Gemifloxacin has been shown to be highly effective for the treatment of acute exacerbations of chronic bronchitis in several large clinical trials. In a randomized, double-blinded, multicenter study, gemifloxacin (320 mg once daily for five days) was compared with clarithromycin (500 mg twice daily for seven days) in 712 subjects with acute exacerbations of chronic bronchitis. The clinical success rates as well as the bacterial success rates of the two arms were equivalent (85.4% versus 84.6% and 86.7% versus 73.1%, respectively).

A subset of patients was followed up for an additional 26 weeks to monitor the frequency of acute exacerbations of chronic bronchitis recurrence. Significantly more patients receiving gemifloxacin than clarithromycin remained free of acute exacerbations of chronic bronchitis recurrences (71.0% versus 58.5%, respectively).

In a second randomized, open-label study in adult hospitalized acute exacerbations of chronic bronchitis patients, a 5-day course of gemifloxacin was compared with sequential IV ceftriaxone followed by oral cefuroxime axetil treatment (up to 10 days). In 274 treated patients, the clinical success rates on an intent-to-treat basis at 21-28 days follow up were 82.6% for gemifloxacin compared with 72.1% for the ceftriaxone/cefuroxime arm. Both therapies were well tolerated. The study showed that gemifloxacin-treated patients were discharged from the hospital two days earlier, a statistically shorter length of stay.

A third randomized, double-blind clinical trial compared gemifloxacin (320 mg once daily for five days) to amoxicillin/clavulanate (500/125 mg three times daily for seven days) in acute exacerbations of chronic bronchitis patients. Six hundred patients were evaluated. The two arms demonstrated equivalent clinical success rates (93.6% versus 93.2%), and gemifloxacin showed a superior, but not statistically significant, bacterial success rate (90.9% compared with 79.5%, respectively). Both therapies were well tolerated.

Finally, a randomized, double-blinded study examined a five-day course of gemifloxacin compared with a seven-day course of levofloxacin. Three hundred and sixty subjects with acute exacerbations of chronic bronchitis were enrolled. The clinical success rate at follow-up at two to three weeks was 85.2% with gemifloxacin and 78.1% with levofloxacin. At long-term follow-up (four to five weeks), the clinical success rates were 83.7% with gemifloxacin and 78.4% with levofloxacin.

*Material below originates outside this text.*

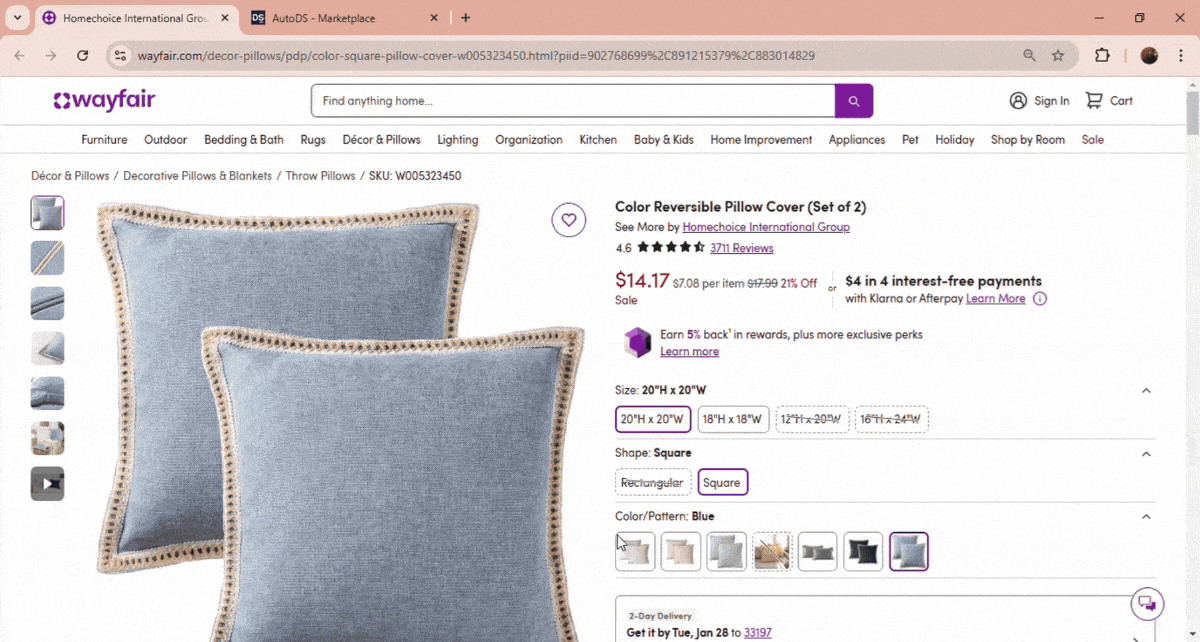Click the purple rewards cube icon
The width and height of the screenshot is (1200, 642).
coord(637,342)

Safety analysis from clinical studies conducted with gemifloxacin that included almost 7,000 patients treated with the drug indicates that the adverse event rate of the agent is similar to comparator treatment groups. The most common minor treatment-related side effects were diarrhea, rash, and nausea, with the mild rash occurring at a more common frequency than comparator antibiotics (2.8% versus 0.6%, respectively.

Gemifloxacin may differentiate itself based on its potency (it has one of the highest potencies against respiratory pathogens) and its convenient five-day dosing schedule. However, gemifloxacin would be the third respiratory fluoroquinolone on the market to compete with levofloxacin (following BMS’s gatifloxacin and Bayer’s moxifloxacin), the current market leader. Therefore, it will face significant competition both in differentiating itself to primary care physicians and in gaining favorable formulary status.